● **WORK ORDER**
Pictures are not part of the copy. Set down exactly the lines from the one containing "Task: Expand the What We Offer dropdown" through the last line of the material below.

● **EXTRACTED MATERIAL**
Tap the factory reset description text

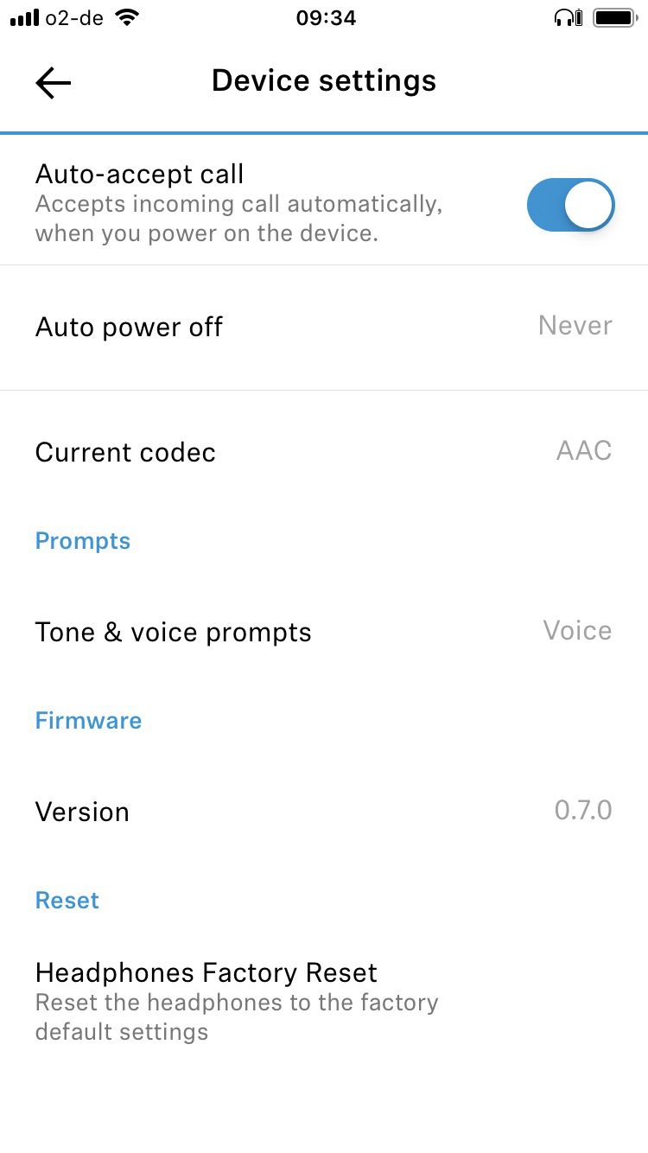236,1017
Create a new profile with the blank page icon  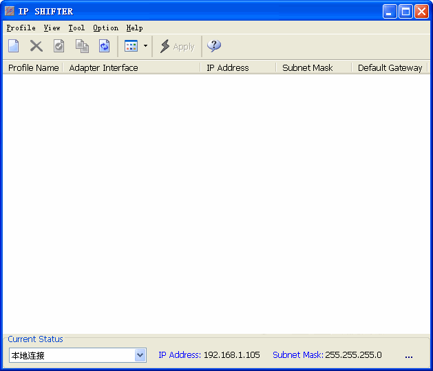tap(14, 46)
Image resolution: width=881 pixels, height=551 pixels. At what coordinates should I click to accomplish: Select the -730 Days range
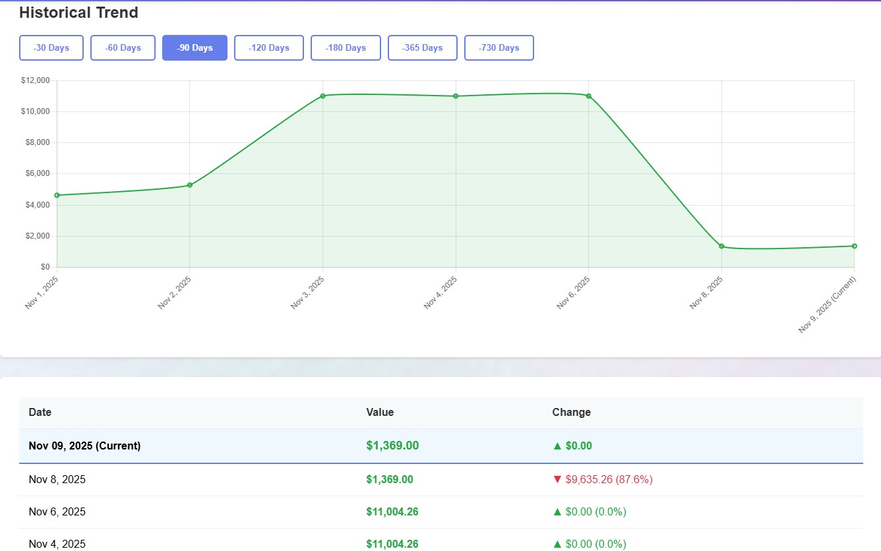pos(499,48)
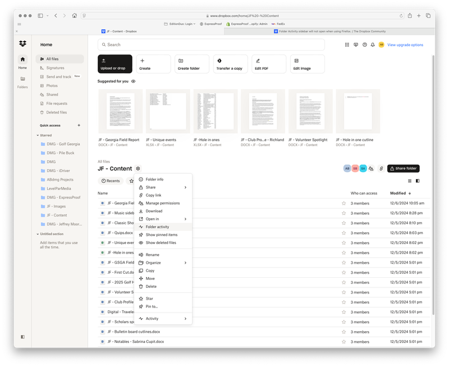Expand the Organize submenu arrow
The image size is (449, 366).
pos(185,263)
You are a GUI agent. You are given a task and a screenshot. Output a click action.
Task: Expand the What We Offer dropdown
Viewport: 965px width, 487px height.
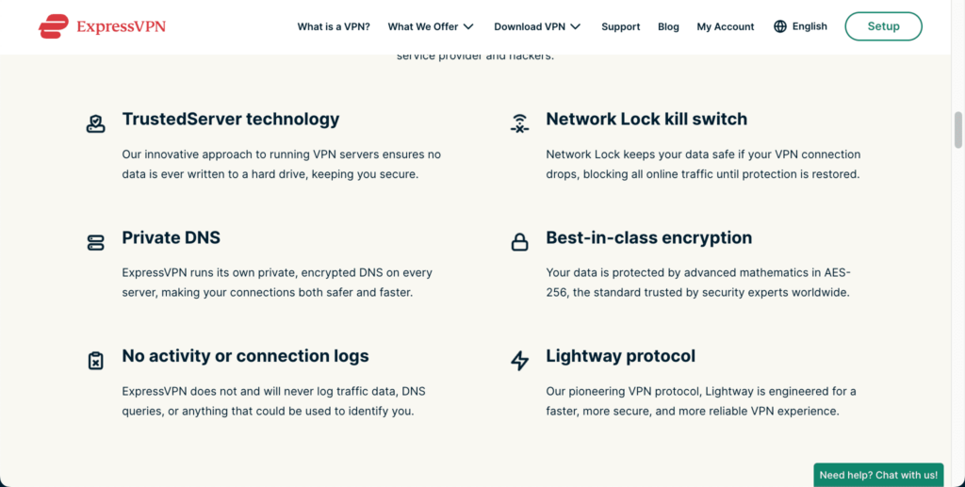click(x=431, y=26)
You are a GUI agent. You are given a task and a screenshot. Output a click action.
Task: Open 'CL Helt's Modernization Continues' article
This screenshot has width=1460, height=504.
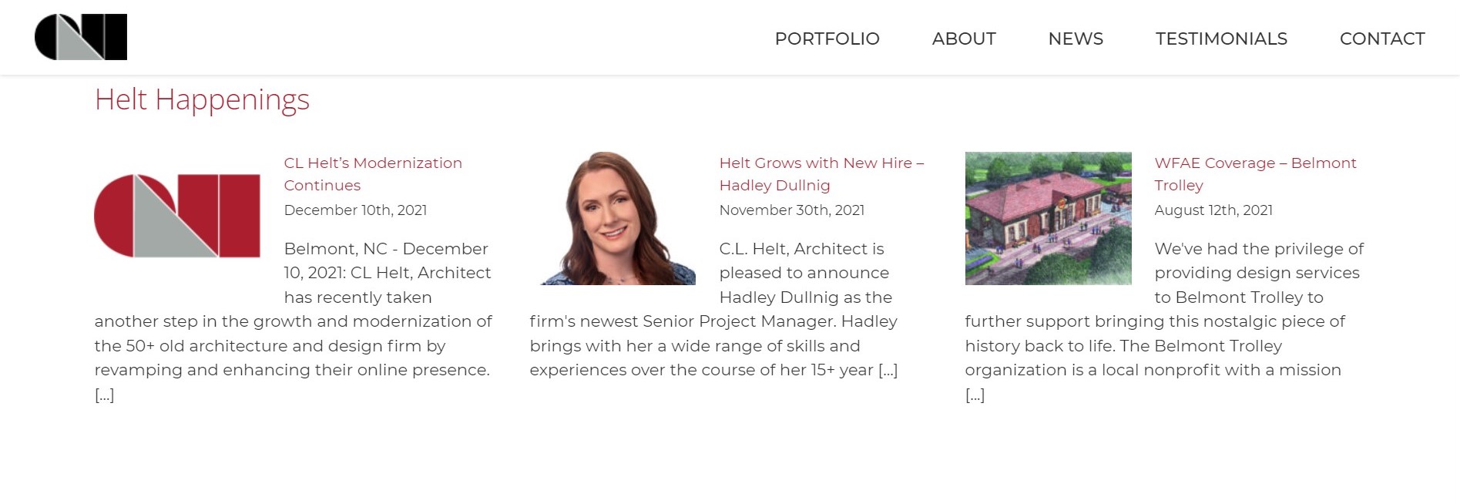[373, 174]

● **FINISHED EXERCISE**
Task: Expand the What We Offer dropdown
Viewport: 965px width, 487px height.
click(x=431, y=26)
You are a GUI agent. You are given a task and a screenshot. Output a click action.
Task: Open 'CL Helt's Modernization Continues' article
This screenshot has width=1460, height=504.
[373, 174]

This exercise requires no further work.